The idea of Sola Scriptura is summed up in The Westminster Confession of Faith thusly:
“The whole counsel of God, concerning all things necessary for his own glory, man’s salvation, faith, and life, is either expressly set down in scripture, or by good and necessary consequence may be deduced from scripture: unto which nothing at any time is to be added, whether by new revelations of the Spirit, or traditions of men.”
A more modern take on it, and perhaps better said, is this quote by John MacArthur:
Scripture is therefore the perfect and only standard of spiritual truth, revealing infallibly all that we must believe in order to be saved and all that we must do in order to glorify God.
This all sounds very lovely and doctrinal and good. I even agree. But I think it’s time we wake up to the fact that not a single human being in the history of human beings has ever actually and practically been a Sola Scriptura-ist.
For instance, many who most firmly affirm Sola Scriptura, along with the other Five Solas of the Reformation, also hold to infant baptism.
You can read the Bible for the rest of your life and never, ever come anywhere near any verse that tells us to baptize infants.

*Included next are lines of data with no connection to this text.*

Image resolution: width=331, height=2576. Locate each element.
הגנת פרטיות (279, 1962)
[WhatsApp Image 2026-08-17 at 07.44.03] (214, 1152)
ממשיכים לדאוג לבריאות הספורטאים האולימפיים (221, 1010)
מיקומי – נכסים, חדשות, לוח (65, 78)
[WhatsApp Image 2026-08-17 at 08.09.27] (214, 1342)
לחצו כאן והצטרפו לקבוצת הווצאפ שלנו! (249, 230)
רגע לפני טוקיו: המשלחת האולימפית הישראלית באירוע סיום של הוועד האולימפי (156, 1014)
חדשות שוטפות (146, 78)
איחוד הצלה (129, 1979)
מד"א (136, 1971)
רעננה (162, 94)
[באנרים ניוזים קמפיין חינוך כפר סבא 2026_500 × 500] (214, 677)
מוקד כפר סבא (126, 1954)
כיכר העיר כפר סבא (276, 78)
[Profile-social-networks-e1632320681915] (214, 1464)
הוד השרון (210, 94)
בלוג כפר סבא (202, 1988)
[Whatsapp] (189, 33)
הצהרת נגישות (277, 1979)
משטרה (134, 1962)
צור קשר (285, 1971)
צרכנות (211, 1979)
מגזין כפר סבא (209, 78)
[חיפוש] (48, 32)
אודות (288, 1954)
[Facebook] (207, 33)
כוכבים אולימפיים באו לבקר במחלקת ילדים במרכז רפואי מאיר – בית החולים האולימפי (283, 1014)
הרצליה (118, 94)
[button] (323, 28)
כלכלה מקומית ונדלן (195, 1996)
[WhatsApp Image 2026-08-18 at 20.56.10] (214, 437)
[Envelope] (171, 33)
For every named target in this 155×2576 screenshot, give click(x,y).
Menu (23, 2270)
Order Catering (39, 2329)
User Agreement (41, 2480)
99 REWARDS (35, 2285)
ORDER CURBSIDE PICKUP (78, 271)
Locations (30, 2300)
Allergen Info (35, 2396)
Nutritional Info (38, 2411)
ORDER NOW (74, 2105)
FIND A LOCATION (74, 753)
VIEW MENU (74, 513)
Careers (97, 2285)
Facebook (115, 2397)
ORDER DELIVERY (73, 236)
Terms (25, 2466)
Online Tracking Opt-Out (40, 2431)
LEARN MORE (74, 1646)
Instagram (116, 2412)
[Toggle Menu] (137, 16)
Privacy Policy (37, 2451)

In fact, one of the Five Solas is Sola Fide, “by faith alone.”
Funny thing happened in the Book of James. Our pal James says quite clearly, “You see that a person is justified by works and not by faith alone.” (ESV, ironically enough)
So, again, if you hold to Sola Fide, you cannot at the same time hold to Sola Scriptura, cuz that aint what Sola Scriptura says!
However, everyone and their mother does hold these two things, because everyone and their mother stopped thinking about their doctrine shortly after leaving Sunday School when their brains weren’t even fully developed.
Now, lest you think I only enjoy picking on Reformed Theology (which I do), I can also level the same attack against you and me.
I held to many doctrines for many years simply because that’s what my guys said to believe. I didn’t think about my doctrine in relationship to whether the Bible actually said that or not.
We’re all swayed theologically by our geographical location, our friends and family, our church brainwashing, and various other factors, not nearly as intimidating as the ever scary Church Tradition. Often our doctrine is arrived at by reacting against these same groups.
Many of my doctrines are shaped by experience, either what I’ve done or what I’ve observed others do. One of the factors that lead me to think about my doctrine was watching the lives of those who agreed with me. It wasn’t all pretty. Seeing a consistent pattern among them, I decided that there was a chance their doctrine might be wrong. You will know them by their fruit.
Doctrine is also shaped by our intellectual abilities. Our brains develop and then decline. Our thinking isn’t always as intellectual as we might hope. Our emotions play a massive part in our decision making.
The prevalence of sin in our lives will cause us to emphasize some verses out of place and skip entire passages elsewhere. Justifying our sin, living with our sin, will warp our doctrine.
I think Sola Scriptura is a fine idea–everything we believe should be founded on Scripture. I think it’s such a fine idea that we should actually do it, even if it means breaking with past tradition and theological camps, it might even ruin your reputation and ministry. But alas, isn’t it better to agree with God than a group of people?
No one actually does Sola Scriptura. Examine your faith to see if Scripture actually says what you believe, or if you’re reading what you already believe into Scripture. Change your doctrine if it aint in the Bible; don’t change the Bible to fit your doctrine.